Вообще сначала Вова занимался боксом. Но мама очень расстраивалась, когда он приходил домой с разбитым лицом, все уговаривала его оставить бокс – и он пошел в хоккей с мячом. Играл за сборную города. И в футбол тоже поиграл, так что вообще все виды спорта прошел. Баскетболом увлекся после армии.


– Третье место на Олимпиаде-1976 после золота Мюнхена-1972 уже считалось провалом?

– Да. Петрович себя очень ругал за то, что взял Арзамаскова. Говорил: «Он все дело испортил». Такой барахольщик был! Все чем-то торговал, еще и Сашку втянул. Петрович ушел после Игр в Монреале. Хотя был шанс остаться. Ему говорили: «Владимир Петрович, вы можете остаться, но второго тренера Башкина мы уберем». Он ответил: «Нет. Мы вместе в Мюнхене выиграли – если убирать его, то и меня тоже».

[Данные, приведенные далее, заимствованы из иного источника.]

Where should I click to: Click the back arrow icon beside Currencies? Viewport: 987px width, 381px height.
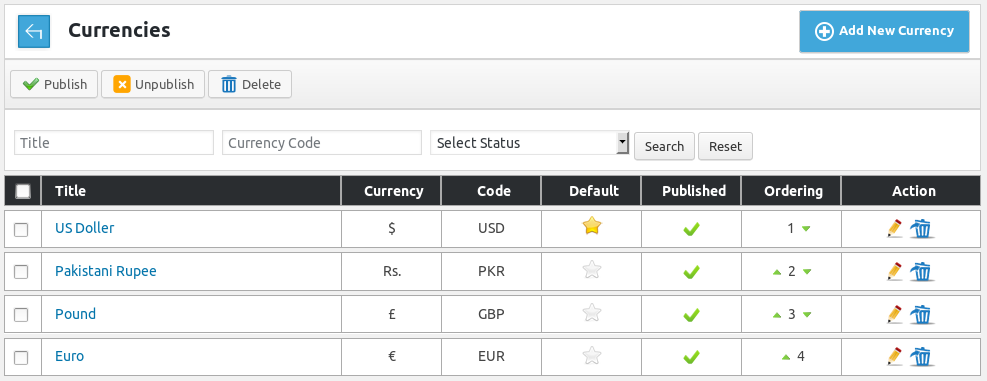(x=33, y=31)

– Смерть Александра Белова он сильно переживал?

– Несколько лет в себя приходил. Ужасно было. Это же еще и очень быстро случилось. К чемпионату мира-1978 сборная СССР готовилась в Прибалтике – и Сашка все время что-то жаловался на здоровье, все ему было плохо. Гомельский решил, что он притворяется. Говорит: «Наверное, это тебя Кондрашин надоумил». И потом вдруг Саша потерял сознание. Отправили его в Ленинград, положили в Боткинские бараки. Лежал там недели две, говорили, что печень увеличена, давали лекарства, но ничего не нашли. Перевели в кардиологию. Там он что-то пожелтел весь… Мама его была тогда в отпуске и вообще ничего не знала. Она работала бухгалтером в ГИДУВ – институте усовершенствования врачей. И все врачи ее знали, многие ходили на баскетбол, знали Сашу. Когда мы ей позвонили и рассказали, она быстро приехала и перевела Сашу в ГИДУВ. И вот там уже профессор обнаружил у него заболевание – саркома сердца. Сказал, что очень плохо дело. Наверное, недели две-три он там лежал, страшно изменился.

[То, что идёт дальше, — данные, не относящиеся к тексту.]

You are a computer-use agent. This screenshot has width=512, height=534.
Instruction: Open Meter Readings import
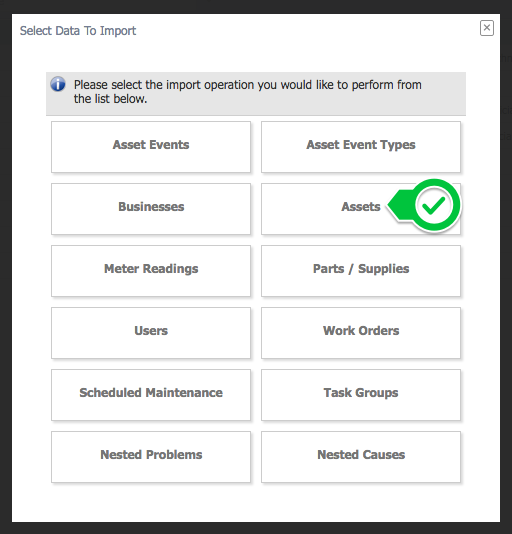[x=151, y=271]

Саша Овчинникова, его жена, тогда тоже была на сборах. Она хоть и не говорит вслух, но, кажется, до сих пор мне не простила, что я ей не рассказала. А он меня просил: «Евгения Вячеславовна, только не звоните Саше, не говорите, что я в больнице». И она приехала, только когда Сашка умер. От такого же диагноза, кстати, скончался музыкант Сергей Курехин.

Потом в Первом медицинском была конференция, где рассказывали про Сашину болезнь. Петрович там был, все были. Мне даже сестра, медицинский работник, звонила потом: «Женя, я видела Сашкино сердце». Сашино сердце хранится в музее – оно было как у быка, такая опухоль. И очень быстро росла – невозможно было вырезать. Очень редкая болезнь. Говорили, всего 24 случая было на тот момент. И никому не могут поставить диагноз вовремя – или когда уже поздно что-то сделать, или по результатам вскрытия. А оперировать бесполезно – человек все равно умирает. 26 лет было Саше.

Ребята из сборной СССР были тогда на чемпионате мира, и им даже не сообщили. Они узнали от югославов. Уже там, на турнире, была минута молчания. В последние дни я приходила к Саше в больницу – и не могла его узнать. Господи… Отекшее лицо, ноги вот такие. И когда он умер, я так переживала, что его никто не узнает. А потом – не знаю куда все исчезло. Он в гробу лежал – как Иисус Христос! Такой красивый…

– Говорят, Белова очень подкосили все эти дела с таможенным скандалом и отлучением от баскетбола.

– Не знаю, так это или нет, но многие считают, что именно эти события и дали толчок заболеванию. Это ужасно было. Что вывозили-то? Ерунда по нынешним временам. Иконы эти самодельные, копеечные – не какой-то там антиквариат. В фильме ведь тоже Сережа Белов везет Библию – и говорит таможеннику: «А что, разве в Библии написано что-то плохое про Советскую власть?» Сейчас это все по-другому смотрится. А с Сашки сняли звание заслуженного мастера спорта, играть не давали целый год! Был бы он в ЦСКА – ничего не было бы. Гомельский ему прямым текстом говорил: «Переходи к нам, и к тебе все вернется».

– А может, всю эту проверку устроили «по сигналу»?

– Может быть и такое. Вообще ребята потом рассказывали, что разыгрывали, кому эту сумку нести. Выпало Сашке. Случайность.